TASK MATERIAL:

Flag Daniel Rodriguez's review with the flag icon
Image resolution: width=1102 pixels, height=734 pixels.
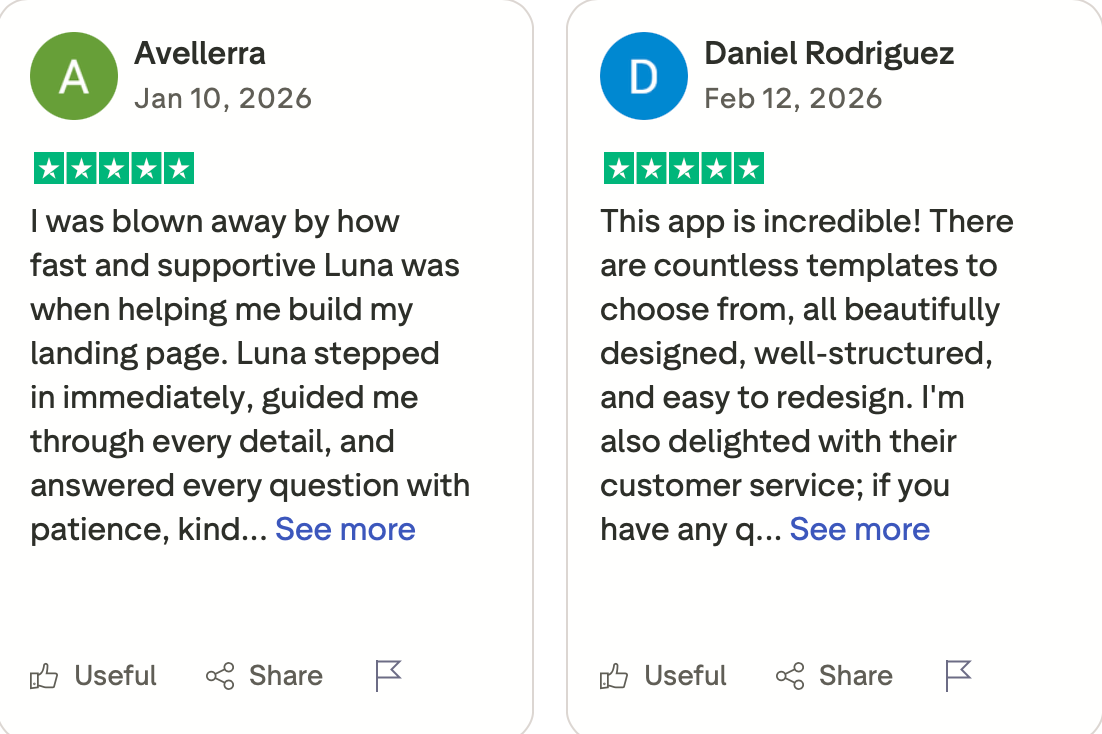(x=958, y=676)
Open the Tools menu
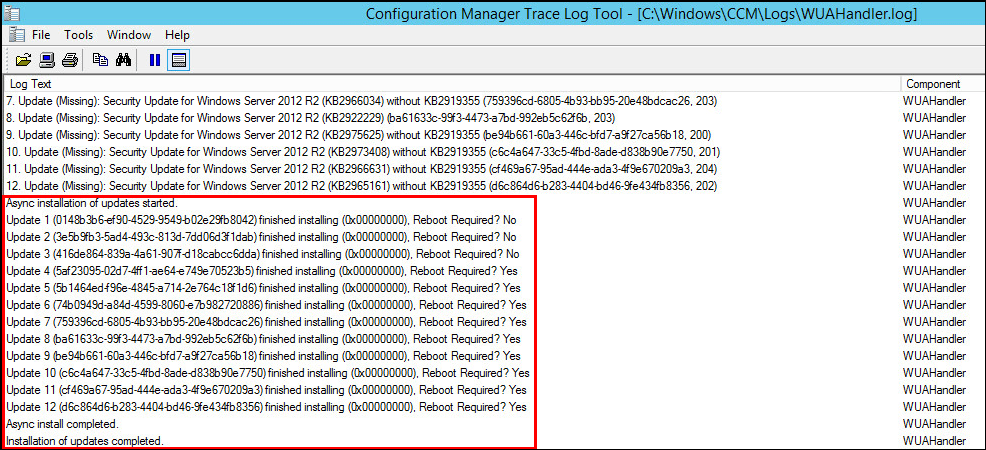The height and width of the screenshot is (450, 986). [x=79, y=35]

* * *

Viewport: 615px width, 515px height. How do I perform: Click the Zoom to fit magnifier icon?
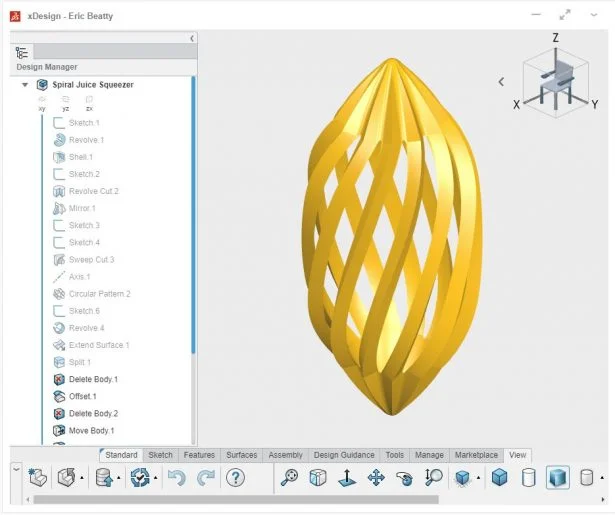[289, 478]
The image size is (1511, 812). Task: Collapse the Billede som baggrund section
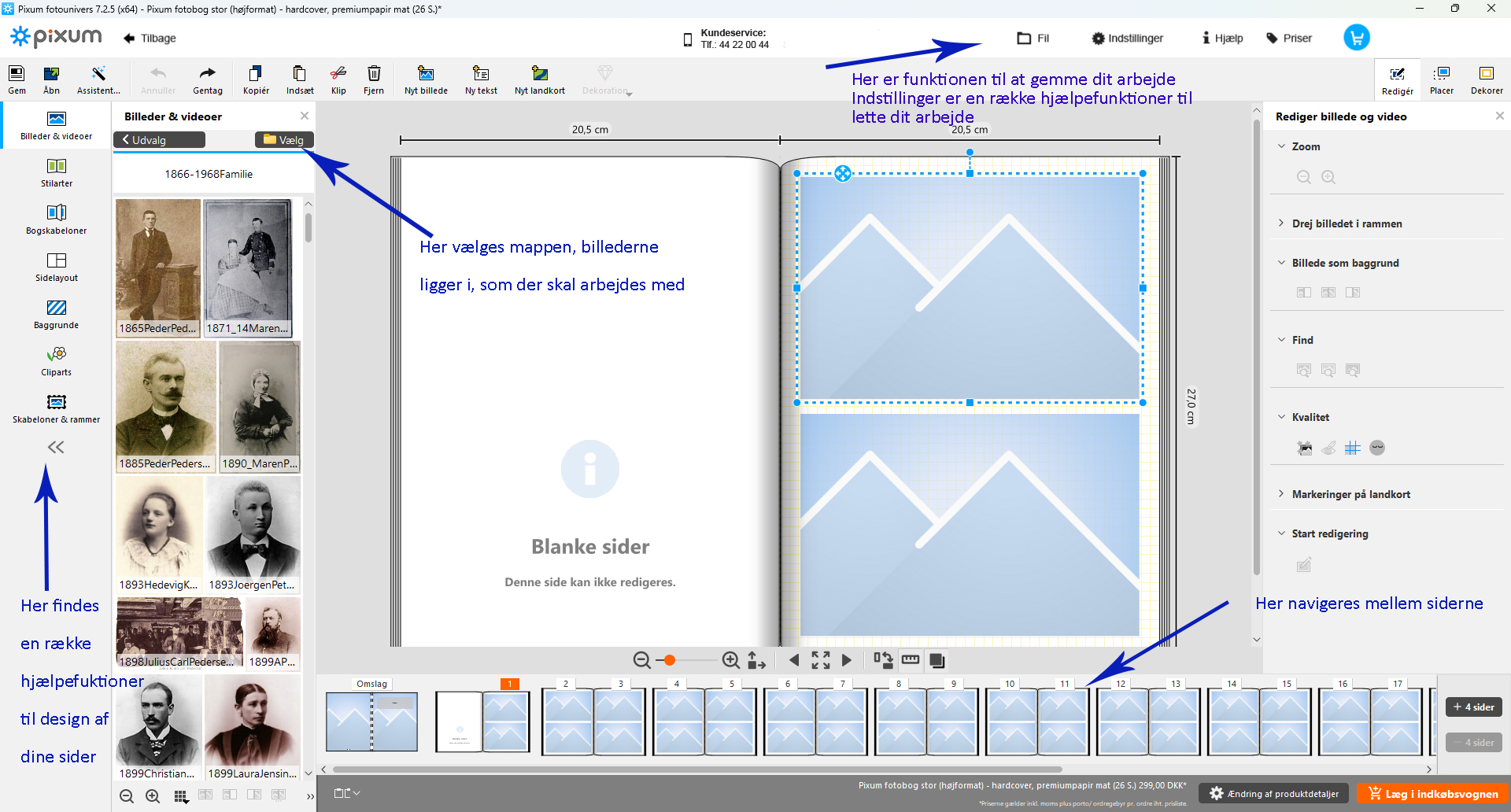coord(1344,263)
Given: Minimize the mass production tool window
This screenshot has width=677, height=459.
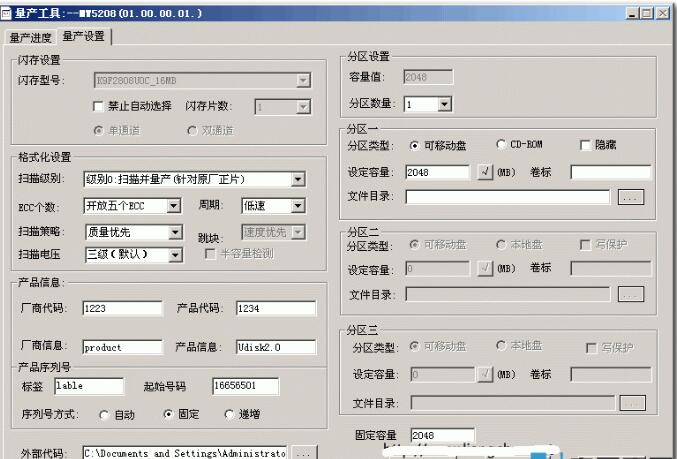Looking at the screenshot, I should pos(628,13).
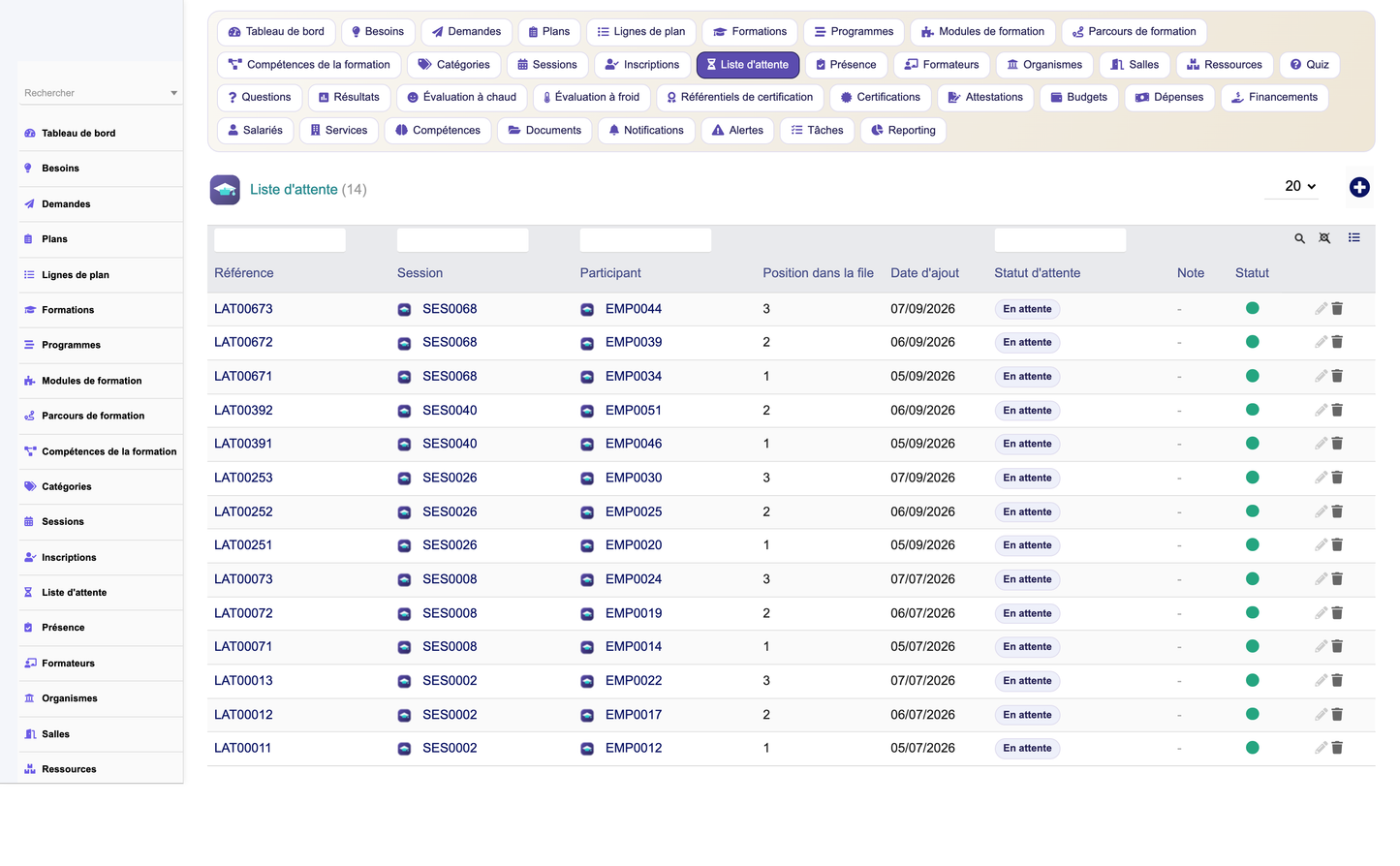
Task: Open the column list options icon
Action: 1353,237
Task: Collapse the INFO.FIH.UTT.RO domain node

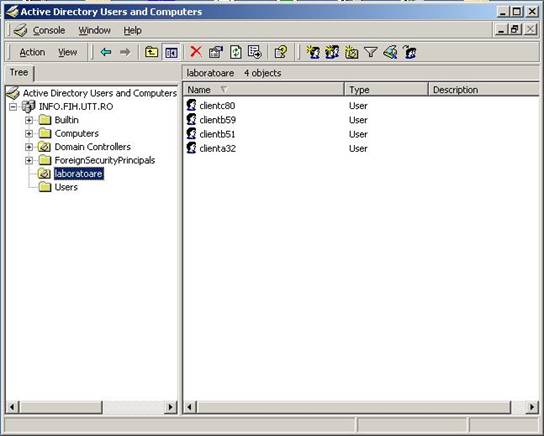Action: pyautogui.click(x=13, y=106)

WHAT YOU NEED TO DO: All lines above starting at the one with "The image size" and ending at the one with "Given: Minimize the", inclusive, are to be printed again exactly, with the pictures left out.

RESULT:
The image size is (1511, 812). Task: Collapse the Billede som baggrund section
coord(1344,263)
Given: Minimize the mass production tool window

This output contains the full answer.